Adopted
Given the nature of our platform, which is expected to scale to handle millions of users worldwide, data integrity, high availability, and read-write operations efficiency are paramount. Replicating our database is a strategy that ensures data availability and load distribution. There are various replication strategies, including:
-
Primary-Read Replica Replication:
- All write operations are performed on the primary node, while read operations can be distributed among one or more read replicas.
- Provides a mechanism for backup, read scalability, and can serve as a failover.
- However, if the primary fails, a read replica needs to be promoted, and there might be a downtime or data inconsistency during this period.
-
Multi-Primary Replication:
- Multiple nodes (or primaries) can handle both read and write operations.
- More complex than Primary-Read Replica, as it requires conflict resolution mechanisms when the same data is modified differently in two nodes.
- Suitable for systems where write availability and distributed writes are essential.
-
Sharding:
- Data is split, or "sharded", and each unique shard is held on a separate database.
- Scales horizontally, but adds application and operational complexity as data isn’t located in a single place.
Given our application's requirements and growth trajectory, and balancing complexity, we had to decide on an optimal strategy.
We have decided to go with Primary-Read Replica Replication for the following reasons:
- Simplicity: Primary-Read Replica is relatively simple to set up compared to multi-primary and sharding.

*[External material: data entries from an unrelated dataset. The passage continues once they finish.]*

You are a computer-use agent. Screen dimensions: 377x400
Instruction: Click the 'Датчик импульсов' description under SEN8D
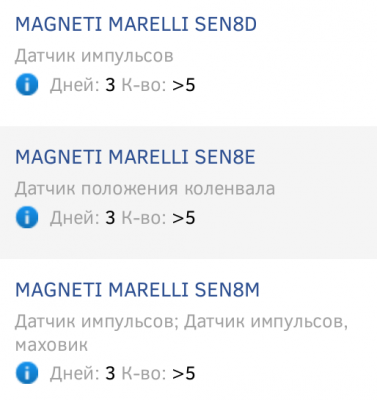click(94, 56)
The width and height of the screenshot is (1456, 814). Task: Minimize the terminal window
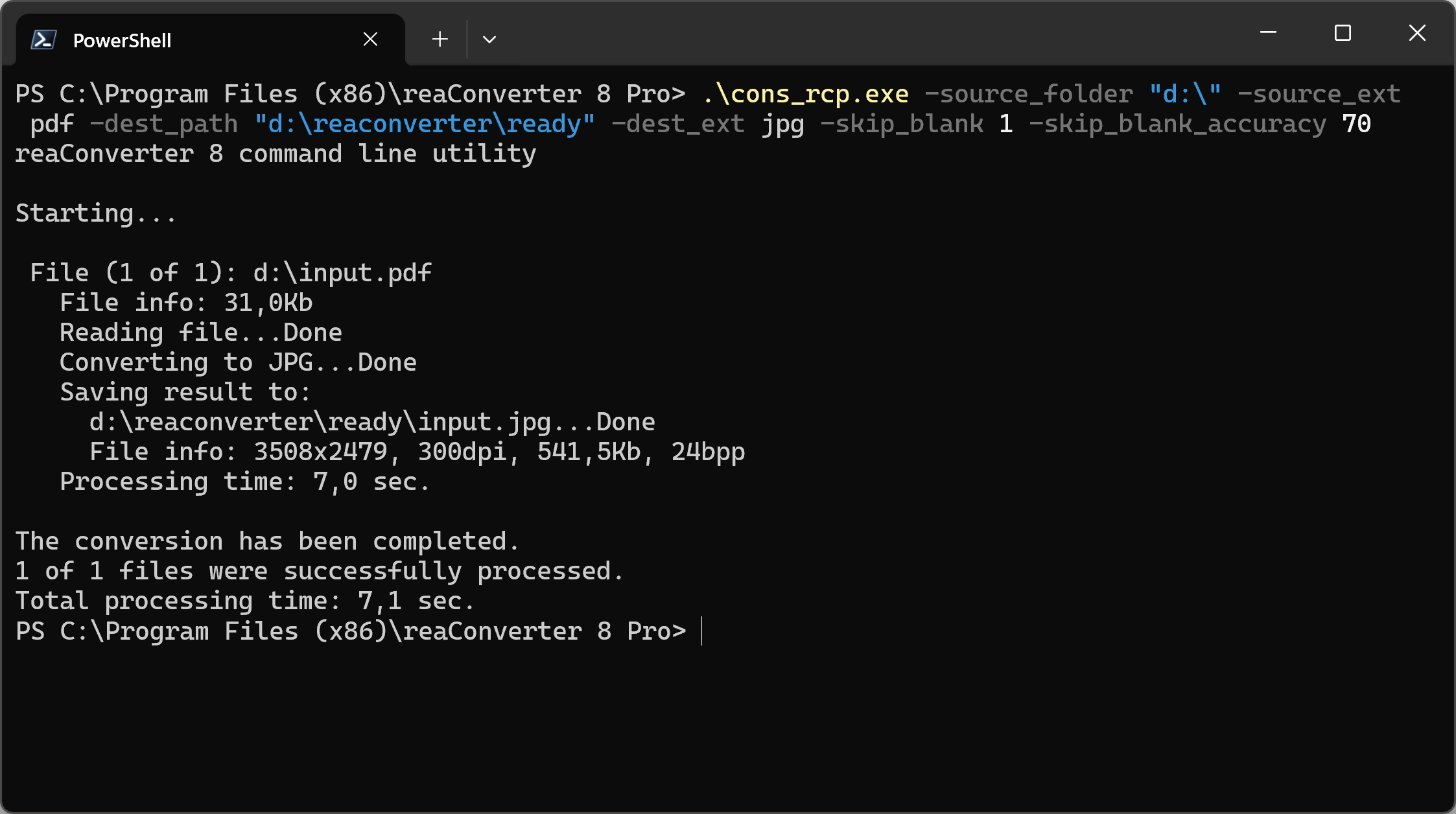pos(1268,32)
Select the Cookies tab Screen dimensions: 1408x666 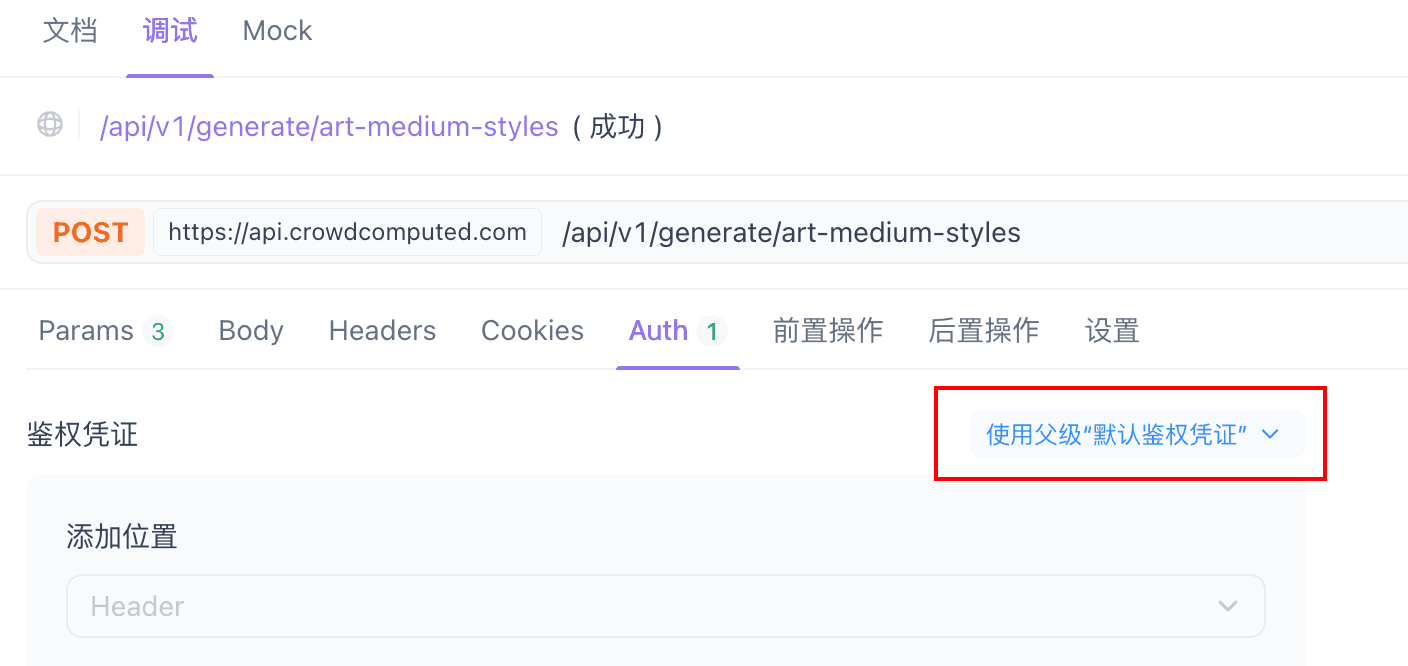click(x=532, y=330)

- Read Scalability: With our user base growing, the ability to offload read operations to multiple read replicas will be crucial for performance.
- Backup: Read replicas can serve as an automatic backup mechanism. If the primary goes down, one of the read replicas can be promoted to primary, ensuring data integrity.
- Cost: It offers a balanced cost for setup, maintenance, and scalability.
Pros:
- Efficient Read Operations: With multiple read replicas, read operations can be distributed, allowing for faster data access.
- Data Redundancy: Data is stored in multiple locations, reducing chances of total data loss.
- Failover Mechanism: In case the primary fails, a read replica can take over, minimizing downtime.
Cons:
- Write Bottleneck: All write operations are directed to the primary, which could be a bottleneck when there are many concurrent write operations.
- Latency in Data Propagation: There can be a slight delay in data propagation from the primary to the read replicas.
- Manual Intervention: If the primary fails, promoting a read replica might require manual intervention or a well-configured automated system.